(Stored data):
"""

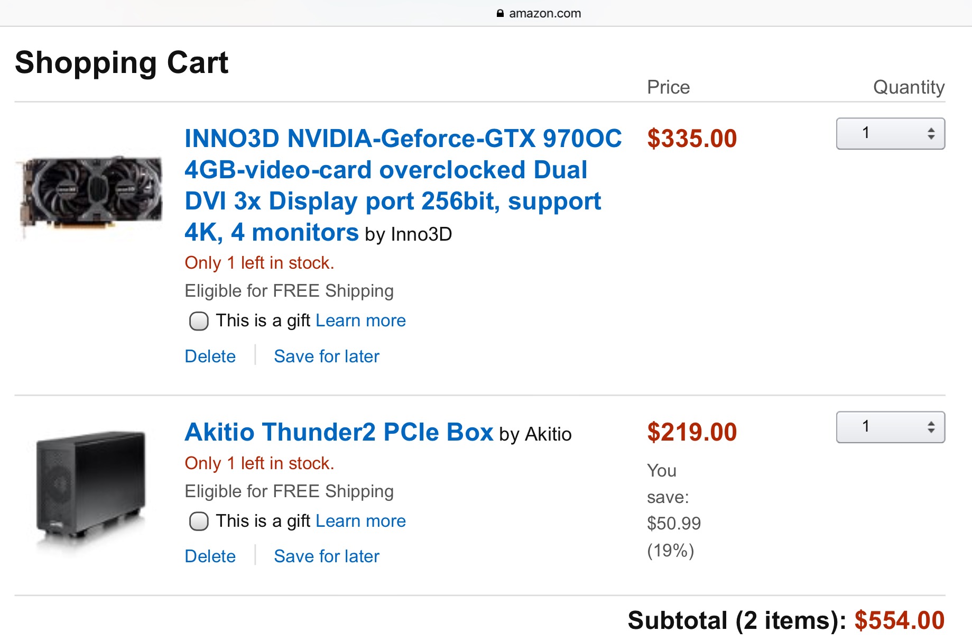Click Learn more about gifting the INNO3D card
Viewport: 972px width, 640px height.
(360, 321)
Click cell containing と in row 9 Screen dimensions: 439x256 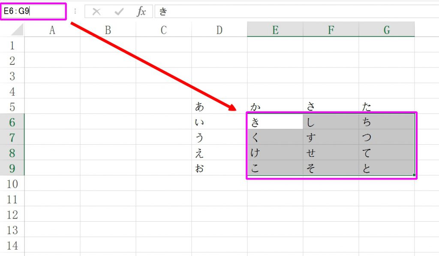387,168

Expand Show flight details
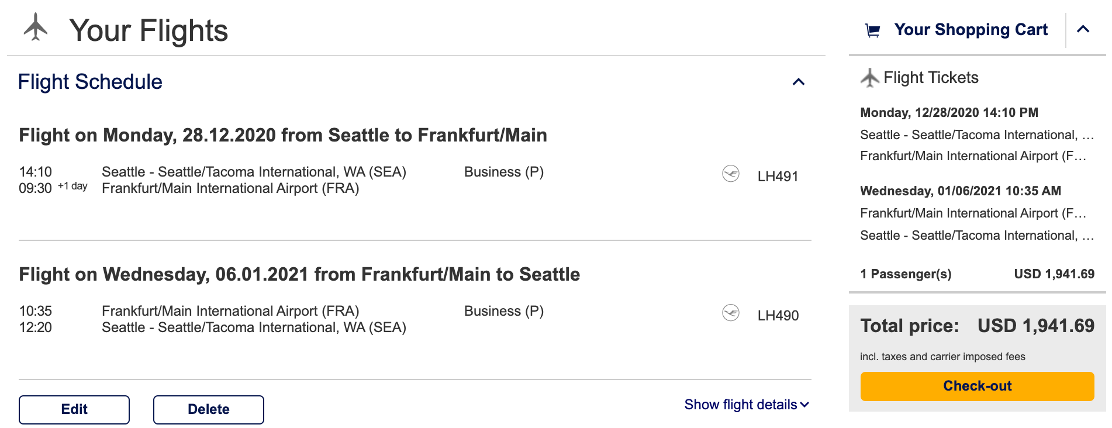point(747,405)
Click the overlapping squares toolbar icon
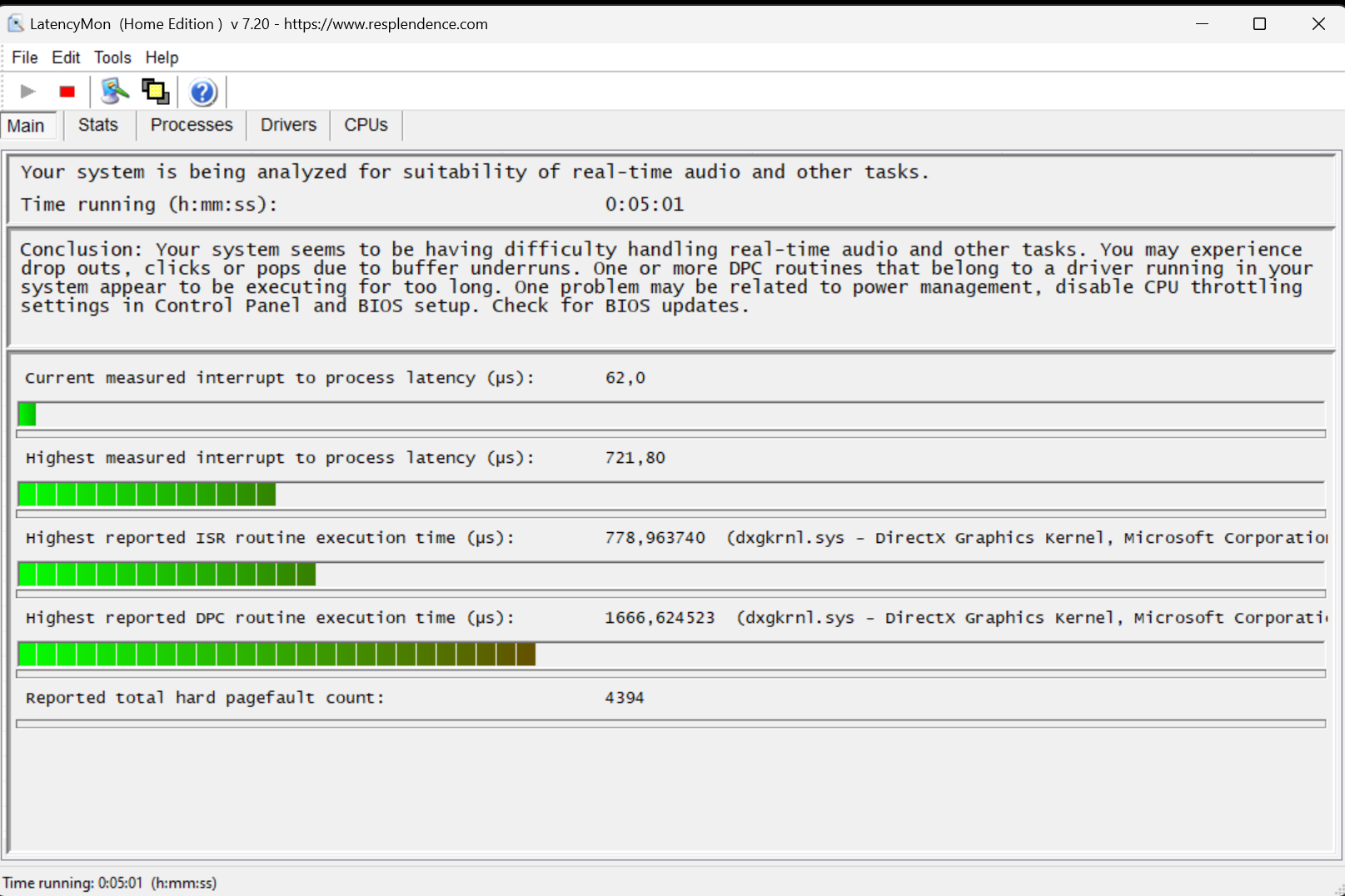Viewport: 1345px width, 896px height. 155,92
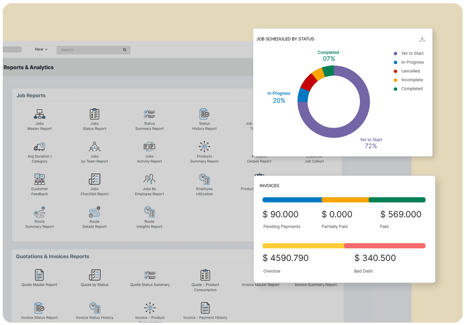This screenshot has height=325, width=465.
Task: Open Invoice Status History icon
Action: [x=94, y=308]
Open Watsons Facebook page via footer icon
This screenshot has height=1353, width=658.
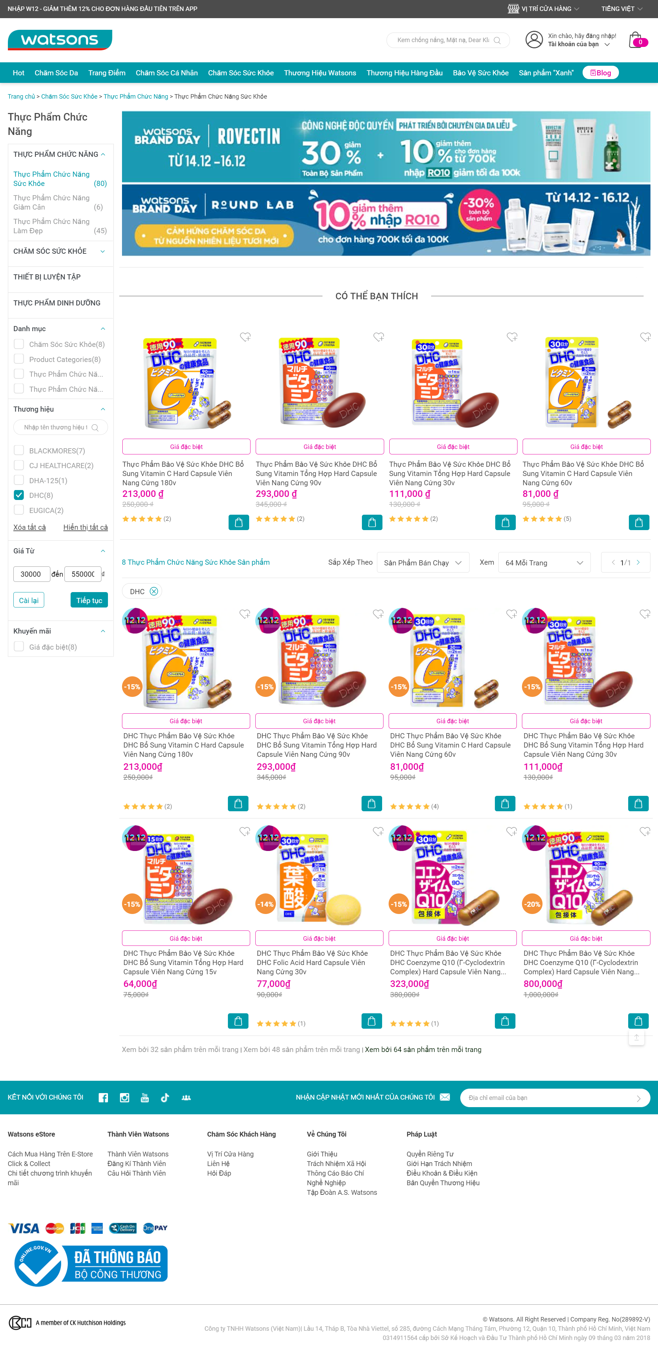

"""

(Task prompt):
All lines from the one containing "Click the overlapping squares toolbar icon" through the end of the data are to be restated exactly, with nothing else and without the pictures.

(Task answer):
Click the overlapping squares toolbar icon
Viewport: 1345px width, 896px height. 155,92
This screenshot has height=325, width=465.
Task: Open Invoice Status History icon
Action: [x=94, y=308]
Open Watsons Facebook page via footer icon
This screenshot has height=1353, width=658.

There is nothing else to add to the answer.